People see clips of animals hunting each other in documentaries and think that that's all there is to animals: mindless instinct to survive. But that's as narrow minded as watching a clip of humans murdering one another and extrapolating that human beings are mindless killing machines. With our own species we are surrounded by all the different facets of humanity on a daily basis, so we don't have a single narrative in our mind for what "human" means. But for animals we have such limited exposure to them that we do form very biased, ignorant views of them based upon fragments of information. We do this to our own species too, creating stereotypes and prejudices towards people groups we don't have much exposure to, such as Americans who have never been to Africa thinking of Africa as just poverty, disease, and death, when in reality "Africa" is a place of infinite narratives, not just our media stereotypes. So it's no surprise that we do this tenfold towards other species, when we do it constantly to our own.

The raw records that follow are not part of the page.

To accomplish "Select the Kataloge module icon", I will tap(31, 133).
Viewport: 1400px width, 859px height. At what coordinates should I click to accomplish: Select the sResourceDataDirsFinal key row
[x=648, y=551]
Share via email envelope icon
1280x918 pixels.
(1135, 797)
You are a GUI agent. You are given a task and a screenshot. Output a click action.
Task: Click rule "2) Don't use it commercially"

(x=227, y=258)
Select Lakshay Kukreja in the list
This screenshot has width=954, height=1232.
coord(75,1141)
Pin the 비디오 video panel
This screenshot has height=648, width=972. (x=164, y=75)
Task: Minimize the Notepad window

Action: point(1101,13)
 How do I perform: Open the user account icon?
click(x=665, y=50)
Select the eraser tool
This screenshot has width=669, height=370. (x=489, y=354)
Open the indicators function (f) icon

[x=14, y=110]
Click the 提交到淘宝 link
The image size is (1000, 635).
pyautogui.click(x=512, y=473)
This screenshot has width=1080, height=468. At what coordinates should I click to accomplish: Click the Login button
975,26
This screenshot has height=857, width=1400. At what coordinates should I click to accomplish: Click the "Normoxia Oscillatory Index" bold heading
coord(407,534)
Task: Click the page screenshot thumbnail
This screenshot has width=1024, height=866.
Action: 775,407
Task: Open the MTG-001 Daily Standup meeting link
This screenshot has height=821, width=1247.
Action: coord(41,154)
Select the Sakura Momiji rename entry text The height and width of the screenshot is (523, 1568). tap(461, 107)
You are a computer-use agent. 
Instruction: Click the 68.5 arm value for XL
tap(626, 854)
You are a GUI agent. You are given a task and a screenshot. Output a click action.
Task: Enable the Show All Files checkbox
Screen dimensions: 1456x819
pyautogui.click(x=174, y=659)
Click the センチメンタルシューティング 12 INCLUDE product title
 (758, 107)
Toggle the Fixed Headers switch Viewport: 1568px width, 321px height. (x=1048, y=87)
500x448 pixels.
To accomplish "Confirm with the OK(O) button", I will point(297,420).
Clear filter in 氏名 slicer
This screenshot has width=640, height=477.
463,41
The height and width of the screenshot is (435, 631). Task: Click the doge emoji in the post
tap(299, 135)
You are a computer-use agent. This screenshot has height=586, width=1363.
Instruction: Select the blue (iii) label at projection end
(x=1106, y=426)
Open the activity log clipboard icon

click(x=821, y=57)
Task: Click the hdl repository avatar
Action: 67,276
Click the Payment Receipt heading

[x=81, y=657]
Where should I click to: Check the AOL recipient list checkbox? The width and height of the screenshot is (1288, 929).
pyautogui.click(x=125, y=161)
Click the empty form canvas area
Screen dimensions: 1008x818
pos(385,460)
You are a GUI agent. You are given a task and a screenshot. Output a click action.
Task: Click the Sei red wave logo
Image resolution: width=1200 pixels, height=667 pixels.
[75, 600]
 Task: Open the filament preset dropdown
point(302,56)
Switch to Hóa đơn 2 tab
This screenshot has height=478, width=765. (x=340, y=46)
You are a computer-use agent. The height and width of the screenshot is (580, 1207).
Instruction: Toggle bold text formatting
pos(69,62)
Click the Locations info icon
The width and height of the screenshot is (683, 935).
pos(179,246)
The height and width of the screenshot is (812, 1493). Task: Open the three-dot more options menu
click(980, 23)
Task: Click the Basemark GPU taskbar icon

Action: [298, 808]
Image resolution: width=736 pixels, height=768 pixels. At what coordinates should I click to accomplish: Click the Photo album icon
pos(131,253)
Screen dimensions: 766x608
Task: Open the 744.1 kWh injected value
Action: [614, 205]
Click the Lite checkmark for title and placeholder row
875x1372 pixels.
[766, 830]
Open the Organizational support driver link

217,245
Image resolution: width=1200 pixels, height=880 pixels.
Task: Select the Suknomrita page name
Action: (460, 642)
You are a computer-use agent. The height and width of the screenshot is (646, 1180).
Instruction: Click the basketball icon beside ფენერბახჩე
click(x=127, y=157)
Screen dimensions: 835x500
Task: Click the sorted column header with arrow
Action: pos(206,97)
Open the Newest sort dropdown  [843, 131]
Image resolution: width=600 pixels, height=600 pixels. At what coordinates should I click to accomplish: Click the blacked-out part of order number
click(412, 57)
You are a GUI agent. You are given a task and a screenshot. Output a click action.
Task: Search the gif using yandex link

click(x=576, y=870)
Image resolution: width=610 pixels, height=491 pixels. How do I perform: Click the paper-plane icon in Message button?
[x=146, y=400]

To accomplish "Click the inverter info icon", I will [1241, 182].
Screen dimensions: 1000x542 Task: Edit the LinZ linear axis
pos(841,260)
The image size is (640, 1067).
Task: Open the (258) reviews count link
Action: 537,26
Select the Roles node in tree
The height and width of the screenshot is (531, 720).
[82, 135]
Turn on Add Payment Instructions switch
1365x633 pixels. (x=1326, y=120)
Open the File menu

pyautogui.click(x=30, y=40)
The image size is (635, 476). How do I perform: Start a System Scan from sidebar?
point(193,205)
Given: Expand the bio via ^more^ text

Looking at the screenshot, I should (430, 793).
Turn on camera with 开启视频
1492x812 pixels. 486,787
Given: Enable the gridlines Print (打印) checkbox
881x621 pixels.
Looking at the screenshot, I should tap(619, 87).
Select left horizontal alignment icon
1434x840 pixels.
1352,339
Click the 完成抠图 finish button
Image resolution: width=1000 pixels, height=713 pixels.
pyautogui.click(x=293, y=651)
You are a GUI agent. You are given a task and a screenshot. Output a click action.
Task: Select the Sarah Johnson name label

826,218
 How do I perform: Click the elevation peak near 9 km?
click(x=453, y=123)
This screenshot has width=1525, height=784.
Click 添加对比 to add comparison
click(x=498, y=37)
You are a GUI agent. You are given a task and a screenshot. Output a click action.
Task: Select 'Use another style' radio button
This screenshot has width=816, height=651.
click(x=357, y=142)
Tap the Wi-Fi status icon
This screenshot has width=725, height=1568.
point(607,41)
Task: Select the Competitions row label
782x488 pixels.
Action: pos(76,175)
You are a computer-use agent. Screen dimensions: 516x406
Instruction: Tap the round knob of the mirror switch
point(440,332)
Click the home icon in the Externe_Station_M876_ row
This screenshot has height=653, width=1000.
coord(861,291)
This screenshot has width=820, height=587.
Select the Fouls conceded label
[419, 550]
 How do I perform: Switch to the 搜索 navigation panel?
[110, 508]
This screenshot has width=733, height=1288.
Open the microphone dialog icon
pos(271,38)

vix86 Wrote:I am a bit curious where lines are drawn on compassion. Do insects count? Should we be horrified if insects have legs cut off with no anesthesia (assuming such a feat is possible) in an experiment? What about mice or rats? As was mentioned earlier in the thread, are we just showing favoritism to mammals cause we are mammals? Put another way, is it simply because animals have a nociceptor response like ours that they should be given compassion? Or is there some other quality?
As a thought experiment..
I honestly don't know much about the nervous systems and pain experience of insects. Where the line is drawn is up to the individual, and some people do feel fine eating seafood that doesn't have central nervous systems, or has very rudimentary ones, yet would never in their dreams think of eating a cow or pig. Favoritism towards mammals tends to be shown simply because we know the most about how the mammalian brain works, and can relate more to their experiences of pain and suffering. But yes, animals like rats and fish experience pain as well, and I find cutting off their limbs with no anesthetic to be just as morally sick as cutting off the limbs of a mammal.
As for the AI argument, just watch Spielberg's "AI"

The ethical arguments of AI are very interesting, and I love sci-fi, but bringing them into this argument is as silly to me as people who are anti-gay using that argument, "Well if we let gays get married then where does it stop? we'll have to let people marry dogs, and it'll be a giant landslide effect." It does nothing but distract from the real issue at hand by bringing up extreme hypotheticals. The inhumane slaughter of tens of billions of animals is going on this very instant, whereas no genocide against AI is, so frankly I don't think there's any merit to discussing the comparison.